* Work to be completed *
Repeat all entries exactly.

(Beginning of Provided records)

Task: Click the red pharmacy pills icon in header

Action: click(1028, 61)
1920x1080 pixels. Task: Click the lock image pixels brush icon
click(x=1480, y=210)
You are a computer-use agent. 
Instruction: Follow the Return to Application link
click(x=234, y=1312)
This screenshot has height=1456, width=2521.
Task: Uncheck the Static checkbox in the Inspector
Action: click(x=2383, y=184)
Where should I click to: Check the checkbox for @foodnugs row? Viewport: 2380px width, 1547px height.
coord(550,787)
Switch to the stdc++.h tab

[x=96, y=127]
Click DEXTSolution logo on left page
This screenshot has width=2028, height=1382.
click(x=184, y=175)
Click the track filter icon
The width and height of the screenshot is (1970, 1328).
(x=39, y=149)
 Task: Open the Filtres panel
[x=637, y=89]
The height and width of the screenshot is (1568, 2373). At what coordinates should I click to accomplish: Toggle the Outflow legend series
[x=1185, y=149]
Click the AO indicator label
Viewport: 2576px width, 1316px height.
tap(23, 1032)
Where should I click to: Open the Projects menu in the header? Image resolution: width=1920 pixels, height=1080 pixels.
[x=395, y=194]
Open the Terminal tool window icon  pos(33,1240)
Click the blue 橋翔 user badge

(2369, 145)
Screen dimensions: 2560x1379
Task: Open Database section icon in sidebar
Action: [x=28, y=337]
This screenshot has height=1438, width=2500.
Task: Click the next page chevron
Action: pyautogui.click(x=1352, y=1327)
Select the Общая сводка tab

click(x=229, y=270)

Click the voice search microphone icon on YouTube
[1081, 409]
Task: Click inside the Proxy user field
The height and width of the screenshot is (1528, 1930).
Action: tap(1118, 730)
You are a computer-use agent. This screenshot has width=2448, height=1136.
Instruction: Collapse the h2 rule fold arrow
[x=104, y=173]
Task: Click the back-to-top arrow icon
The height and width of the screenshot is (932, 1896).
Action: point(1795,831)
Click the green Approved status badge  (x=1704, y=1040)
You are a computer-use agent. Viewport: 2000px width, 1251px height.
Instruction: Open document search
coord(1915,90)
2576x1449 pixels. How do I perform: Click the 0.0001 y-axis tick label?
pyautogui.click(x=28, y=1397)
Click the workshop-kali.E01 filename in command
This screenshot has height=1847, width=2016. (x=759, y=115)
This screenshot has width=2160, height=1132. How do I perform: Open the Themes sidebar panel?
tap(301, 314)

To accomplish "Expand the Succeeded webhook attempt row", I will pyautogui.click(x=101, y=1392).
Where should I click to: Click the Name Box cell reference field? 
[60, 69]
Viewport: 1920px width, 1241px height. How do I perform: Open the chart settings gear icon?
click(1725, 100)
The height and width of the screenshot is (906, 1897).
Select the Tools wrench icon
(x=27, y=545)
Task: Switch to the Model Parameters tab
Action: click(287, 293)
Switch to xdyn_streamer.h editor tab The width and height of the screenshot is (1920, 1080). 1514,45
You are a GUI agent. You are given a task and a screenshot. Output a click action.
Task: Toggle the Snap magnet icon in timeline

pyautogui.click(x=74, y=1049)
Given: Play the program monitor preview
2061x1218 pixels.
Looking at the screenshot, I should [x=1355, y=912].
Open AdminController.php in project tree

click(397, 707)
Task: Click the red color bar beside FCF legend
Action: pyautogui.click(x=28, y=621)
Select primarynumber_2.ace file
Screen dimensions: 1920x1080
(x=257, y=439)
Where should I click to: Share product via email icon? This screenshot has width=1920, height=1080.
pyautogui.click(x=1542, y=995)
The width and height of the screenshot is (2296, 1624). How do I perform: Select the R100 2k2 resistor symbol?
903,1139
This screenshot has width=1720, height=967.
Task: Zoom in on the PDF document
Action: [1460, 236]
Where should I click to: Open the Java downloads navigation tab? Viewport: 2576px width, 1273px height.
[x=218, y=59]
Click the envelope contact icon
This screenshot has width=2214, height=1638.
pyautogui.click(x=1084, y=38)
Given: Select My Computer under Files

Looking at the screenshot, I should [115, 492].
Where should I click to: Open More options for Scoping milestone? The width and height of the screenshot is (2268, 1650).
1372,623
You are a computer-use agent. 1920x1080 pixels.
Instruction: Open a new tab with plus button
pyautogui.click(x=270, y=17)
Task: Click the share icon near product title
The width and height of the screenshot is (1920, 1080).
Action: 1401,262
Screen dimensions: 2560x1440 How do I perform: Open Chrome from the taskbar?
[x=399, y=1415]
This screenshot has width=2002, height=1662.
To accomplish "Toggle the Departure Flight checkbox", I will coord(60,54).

(End of Provided records)

* Task solution *
Task: Click the red pharmacy pills icon in header

Action: click(1028, 61)
1920x1080 pixels. Task: Click the lock image pixels brush icon
click(x=1480, y=210)
You are a computer-use agent. 
Instruction: Follow the Return to Application link
click(x=234, y=1312)
This screenshot has height=1456, width=2521.
Task: Uncheck the Static checkbox in the Inspector
Action: click(x=2383, y=184)
Where should I click to: Check the checkbox for @foodnugs row? Viewport: 2380px width, 1547px height.
coord(550,787)
Switch to the stdc++.h tab

[x=96, y=127]
Click DEXTSolution logo on left page
This screenshot has width=2028, height=1382.
click(x=184, y=175)
Click the track filter icon
The width and height of the screenshot is (1970, 1328).
(x=39, y=149)
 Task: Open the Filtres panel
[x=637, y=89]
The height and width of the screenshot is (1568, 2373). At what coordinates should I click to accomplish: Toggle the Outflow legend series
[x=1185, y=149]
Click the AO indicator label
Viewport: 2576px width, 1316px height.
tap(23, 1032)
Where should I click to: Open the Projects menu in the header? Image resolution: width=1920 pixels, height=1080 pixels.
[x=395, y=194]
Open the Terminal tool window icon  pos(33,1240)
Click the blue 橋翔 user badge

(2369, 145)
Screen dimensions: 2560x1379
Task: Open Database section icon in sidebar
Action: [x=28, y=337]
This screenshot has height=1438, width=2500.
Task: Click the next page chevron
Action: pyautogui.click(x=1352, y=1327)
Select the Общая сводка tab

click(x=229, y=270)

Click the voice search microphone icon on YouTube
[1081, 409]
Task: Click inside the Proxy user field
The height and width of the screenshot is (1528, 1930).
Action: tap(1118, 730)
You are a computer-use agent. This screenshot has width=2448, height=1136.
Instruction: Collapse the h2 rule fold arrow
[x=104, y=173]
Task: Click the back-to-top arrow icon
The height and width of the screenshot is (932, 1896).
Action: point(1795,831)
Click the green Approved status badge  (x=1704, y=1040)
You are a computer-use agent. Viewport: 2000px width, 1251px height.
Instruction: Open document search
coord(1915,90)
2576x1449 pixels. How do I perform: Click the 0.0001 y-axis tick label?
pyautogui.click(x=28, y=1397)
Click the workshop-kali.E01 filename in command
This screenshot has height=1847, width=2016. (x=759, y=115)
This screenshot has width=2160, height=1132. How do I perform: Open the Themes sidebar panel?
tap(301, 314)

To accomplish "Expand the Succeeded webhook attempt row", I will pyautogui.click(x=101, y=1392).
Where should I click to: Click the Name Box cell reference field? 
[60, 69]
Viewport: 1920px width, 1241px height. How do I perform: Open the chart settings gear icon?
click(1725, 100)
The height and width of the screenshot is (906, 1897).
Select the Tools wrench icon
(x=27, y=545)
Task: Switch to the Model Parameters tab
Action: click(287, 293)
Switch to xdyn_streamer.h editor tab The width and height of the screenshot is (1920, 1080). 1514,45
You are a GUI agent. You are given a task and a screenshot. Output a click action.
Task: Toggle the Snap magnet icon in timeline

pyautogui.click(x=74, y=1049)
Given: Play the program monitor preview
2061x1218 pixels.
Looking at the screenshot, I should [x=1355, y=912].
Open AdminController.php in project tree

click(397, 707)
Task: Click the red color bar beside FCF legend
Action: pyautogui.click(x=28, y=621)
Select primarynumber_2.ace file
Screen dimensions: 1920x1080
(x=257, y=439)
Where should I click to: Share product via email icon? This screenshot has width=1920, height=1080.
pyautogui.click(x=1542, y=995)
The width and height of the screenshot is (2296, 1624). How do I perform: Select the R100 2k2 resistor symbol?
903,1139
This screenshot has width=1720, height=967.
Task: Zoom in on the PDF document
Action: [1460, 236]
Where should I click to: Open the Java downloads navigation tab? Viewport: 2576px width, 1273px height.
[x=218, y=59]
Click the envelope contact icon
This screenshot has width=2214, height=1638.
pyautogui.click(x=1084, y=38)
Given: Select My Computer under Files

Looking at the screenshot, I should [115, 492].
Where should I click to: Open More options for Scoping milestone? The width and height of the screenshot is (2268, 1650).
1372,623
You are a computer-use agent. 1920x1080 pixels.
Instruction: Open a new tab with plus button
pyautogui.click(x=270, y=17)
Task: Click the share icon near product title
The width and height of the screenshot is (1920, 1080).
Action: 1401,262
Screen dimensions: 2560x1440 How do I perform: Open Chrome from the taskbar?
[x=399, y=1415]
This screenshot has width=2002, height=1662.
To accomplish "Toggle the Departure Flight checkbox", I will coord(60,54).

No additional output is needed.